In 2015, Julian Caddy was asked by the British Council to fly to Nigeria as a consultant to the fledgling Lagos Theatre Festival. On arrival, the Brighton Fringe director instantly realised that here within Africa’s biggest megacity was a unique theatre ecosystem in the making.
“I went out with a colleague to talk to arts industry professionals and students, and also got to know the festival’s producer/director Brenda and Kenneth Uphopho and their team. We lectured at Lagos State University and did workshops. Because it’s such a totally different world to be in, we learned very quickly that there are big obstacles there for theatre.
“Everything from the general infrastructure of the city to the way people go about their lives is something we don’t have to negotiate in the UK. The simple idea of doing events in the street and open spaces there isn’t easy for a festival for lots of reasons. Deals often have to be done at the very last minute with commercial partners while there isn’t anything like government or city support for the arts on a financial basis. So it’s a really risky business.”

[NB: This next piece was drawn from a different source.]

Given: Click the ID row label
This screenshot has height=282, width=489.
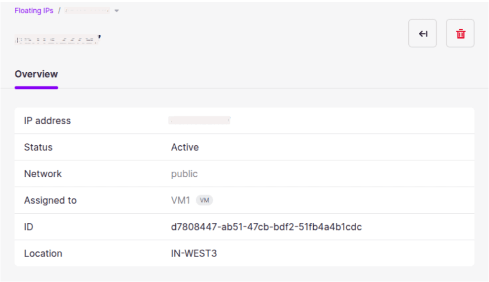Looking at the screenshot, I should coord(29,227).
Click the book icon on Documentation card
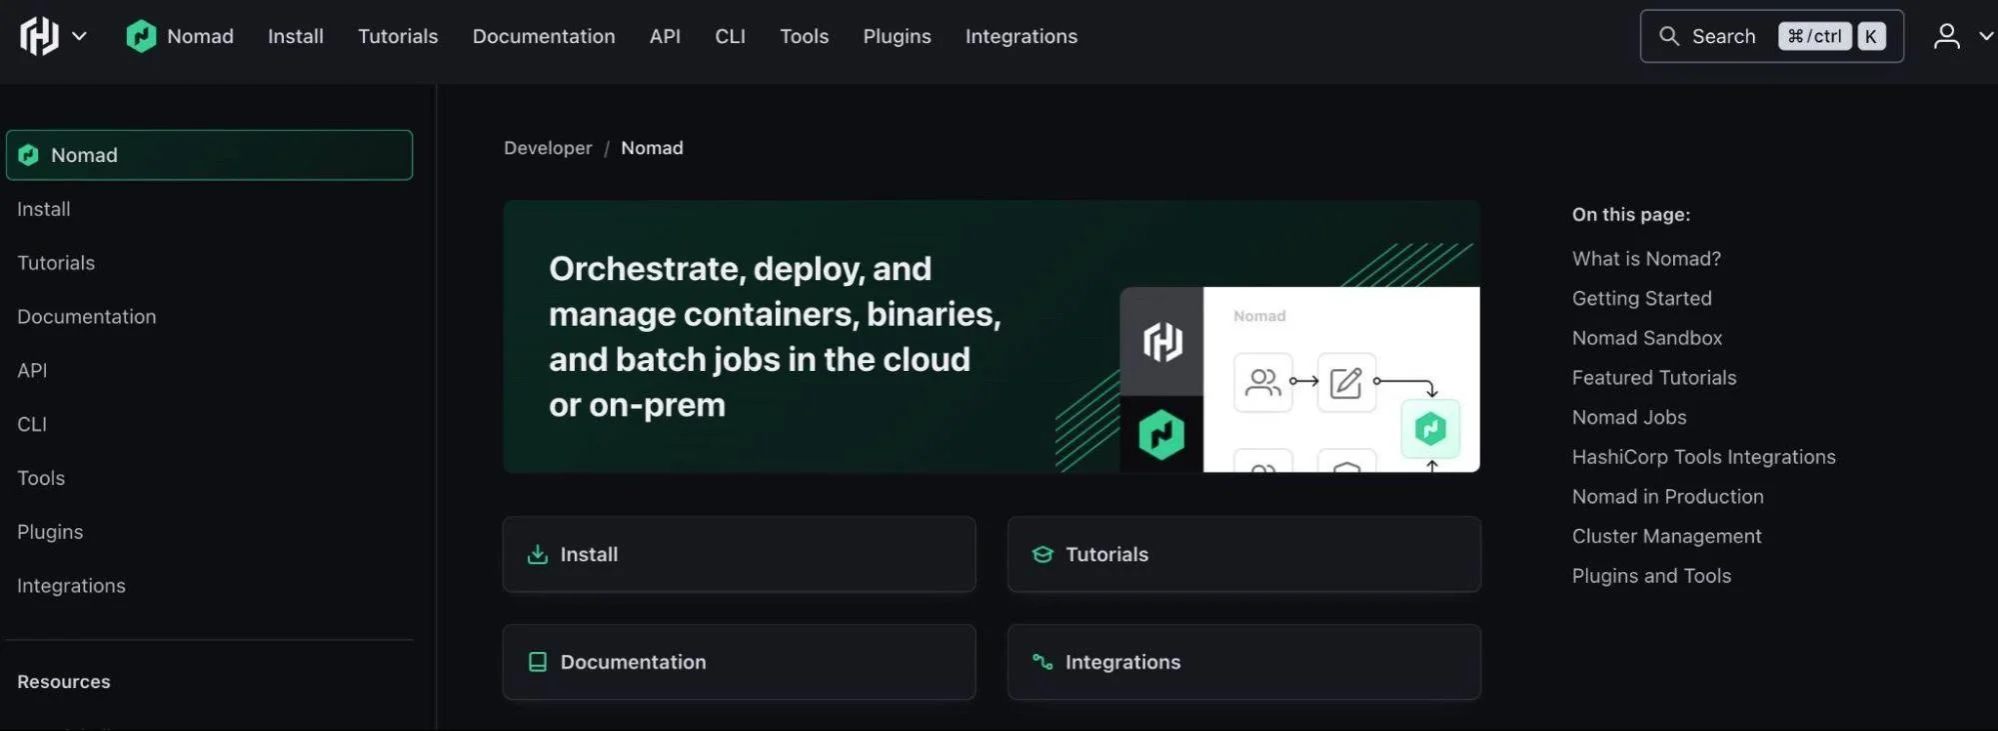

Many of the obstacles come from security problems and that lack of developed urban infrastructure. The result is that a lot of the festival happens in enclosed, secure spaces. A feature of Lagos is its gated communities and secured arts venues: you go through security checks during which guards put mirrors under the cars to check you’re not carrying anything underneath.
There are obviously concerns in common, says Caddy. “Budgeting is a big thing, engaging with a wider community, engaging with other festivals and other organisations, linking up with similar festivals
Caddy is now board member of Lagos Fringe, which has grown out of Lagos Theatre Festival, led by the Uphophos, who have helped boost the profile of both festivals with their own rapid strides elsewhere.
“Brenda has gone on to create the Women in the Arts movement while Kenneth is a highly experienced performer and director,” says Caddy. “What they’re doing is a lot of very topical issues-based theatre, which is reflective of the times. So we’re getting a lot of conversations via these festivals about the use of theatre for political/social commentary in a country where there are so many challenges.”
But in the end everything has to be adapted. A fringe festival in particular is not a one-size-fits-all model – it always needs to respect the individuality and uniqueness of the place it occupies.
In Lagos, that’s things like shows starting on time, for example. The traffic problem means that people simply can’t get to places on time, so events often start a couple of hours late. “But no one’s jumping up and down about it, that’s just the way it happens in Lagos,” Caddy adds.
“It’s also about British artists going to Lagos with work. It’s about cultural exchange and learning from each other. And in an environment where for a generation or more there hasn’t really been an arts scene for live performance in Nigeria, you’ll find, as I have, that the people creating this sort of theatre here are trailblazers.”